Modern beating-heart surgery
Since the 1990s, surgeons have begun to perform “off-pump bypass surgery” – coronary artery bypass surgery without the aforementioned cardiopulmonary bypass. In these operations, the heart is beating during surgery, but is stabilized to provide an almost still work area in which to connect the conduit vessel that bypasses the blockage; in the U.S., most conduit vessels are harvested endoscopically, using a technique known as endoscopic vessel harvesting(EVH).
Some researchers believe that the off-pump approach results in fewer post-operative complications, such aspostperfusion syndrome, and better overall results. Study results are controversial as of 2007, the surgeon’s preference and hospital results still play a major role.
Minimally invasive surgery
A new form of heart surgery that has grown in popularity is robot-assisted heart surgery. This is where a machine is used to perform surgery while being controlled by the heart surgeon. The main advantage to this is the size of the incision made in the patient. Instead of an incision being at least big enough for the surgeon to put his hands inside, it does not have to be bigger than 3 small holes for the robot’s much smaller hands to get through.
Pediatric cardiovascular surgery
Pediatric cardiovascular surgery is surgery of the heart of children. Russell M. Nelson performed the first successful pediatric cardiac operation at the Salt Lake General Hospital in March 1956, a total repair of tetralogy of Fallot in a four-year-old girl.

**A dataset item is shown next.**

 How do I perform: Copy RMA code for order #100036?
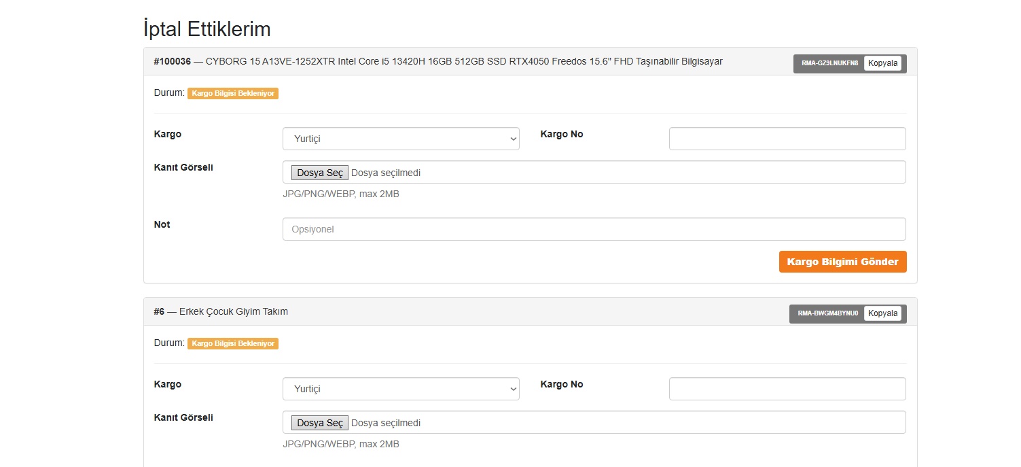[882, 63]
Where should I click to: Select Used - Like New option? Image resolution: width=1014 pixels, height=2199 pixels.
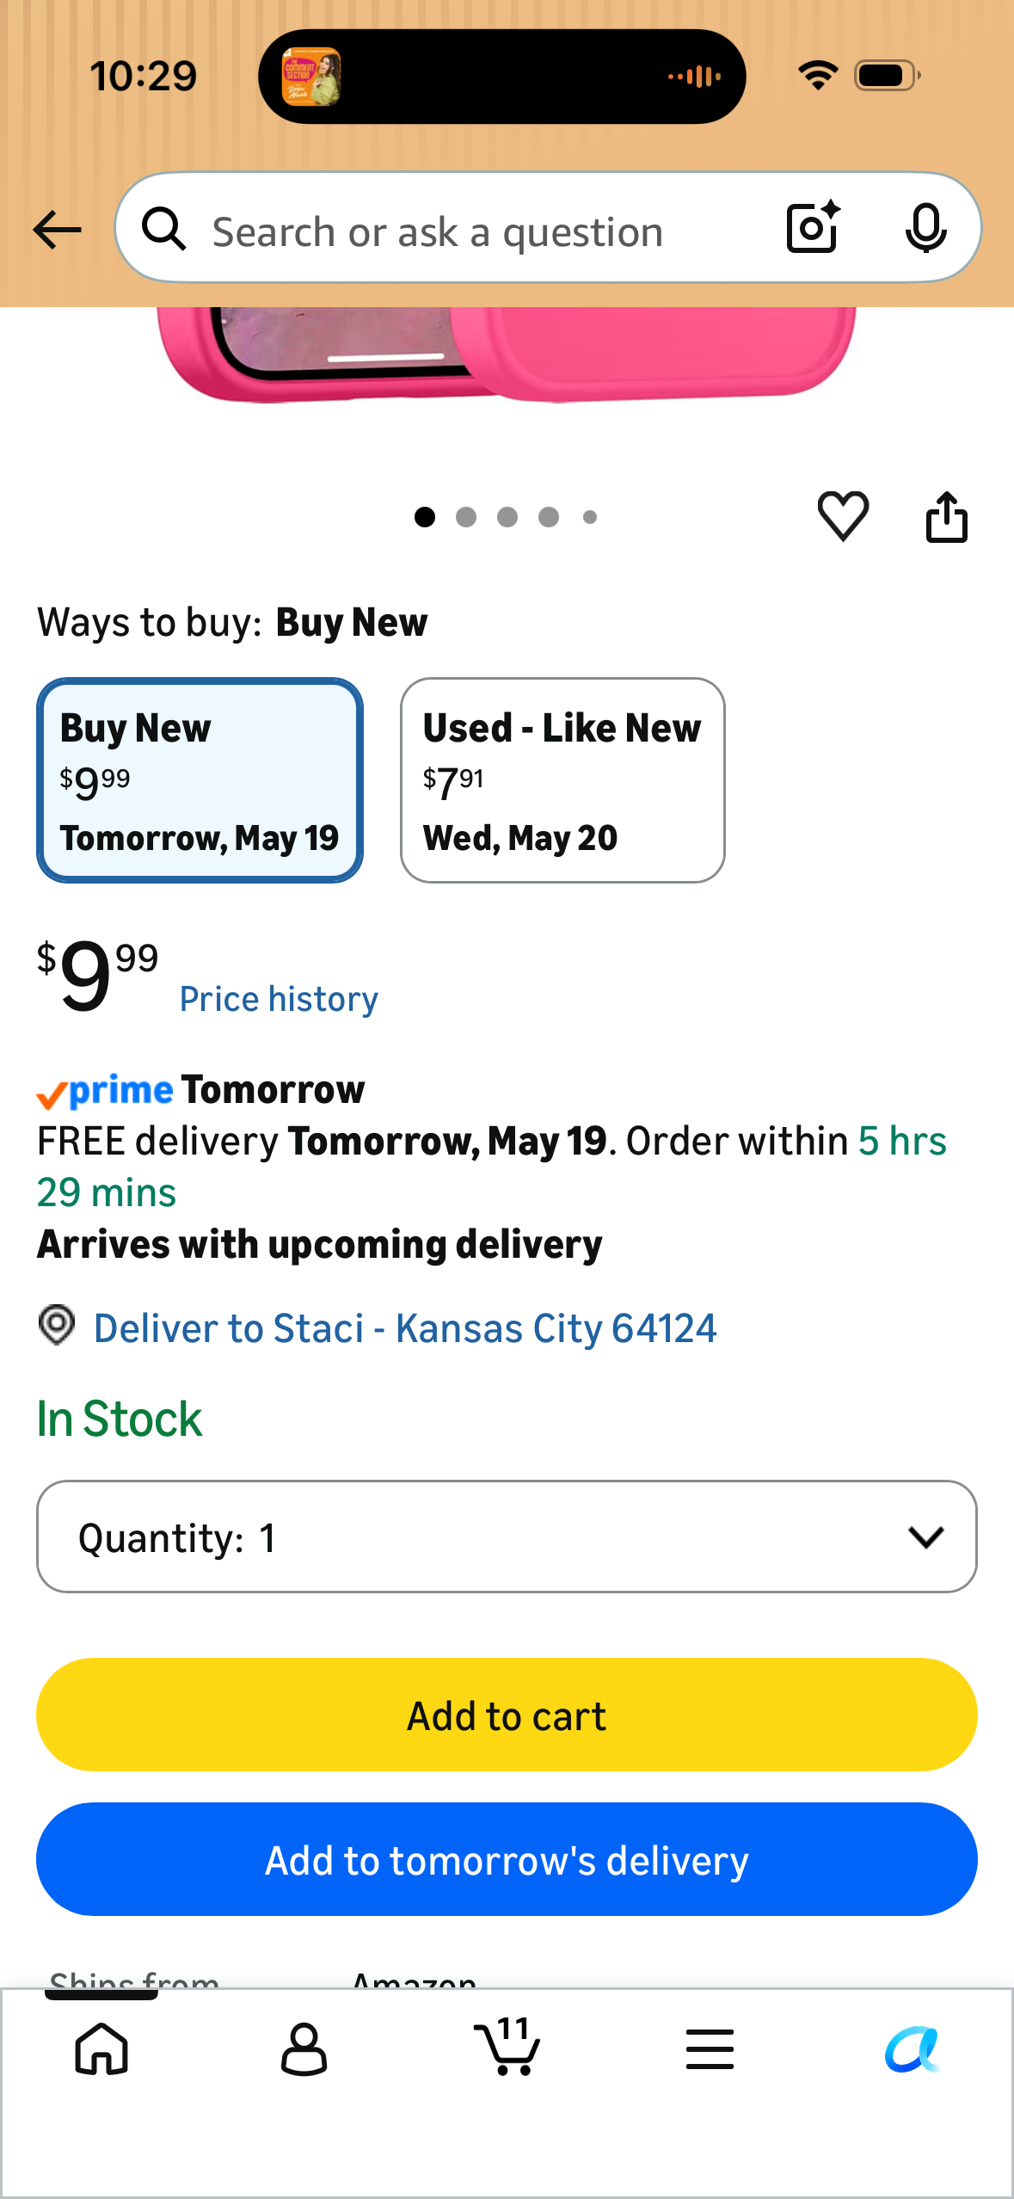pos(562,780)
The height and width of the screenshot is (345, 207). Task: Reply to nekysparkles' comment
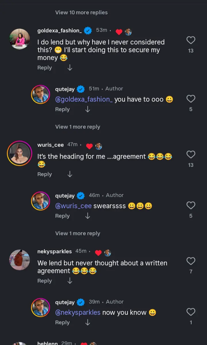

The development of cardiac surgery and cardiopulmonary bypass techniques has reduced the mortality rates of these surgeries to relatively low ranks. For instance, repairs of congenital heart defects are currently estimated to have 4–6% mortality rates. A major concern with cardiac surgery is the incidence of neurological damage. Stroke occurs in 2–3% of all people undergoing cardiac surgery, and is higher in patients at risk for stroke. A more subtle constellation of neurocognitive deficits attributed to cardiopulmonary bypass is known as postperfusion syndrome, sometimes called “pumphead”. The symptoms of postperfusion syndrome were initially felt to be permanent, but were shown to be transient with no permanent neurological impairment.
In order to assess the performance of surgical units and individual surgeons, a popular risk model has been created called the EuroSCORE. This takes a number of health factors from a patient and using precalculated logistic regression coefficients attempts to give a percentage chance of survival to discharge. Within the UK this EuroSCORE was used to give a breakdown of all the centres for cardiothoracic surgery and to give some indication of whether the units and their individuals surgeons performed within an acceptable range. The results are available on the CQC website. The precise methodology used has however not been published to date nor has the raw data on which the results are based.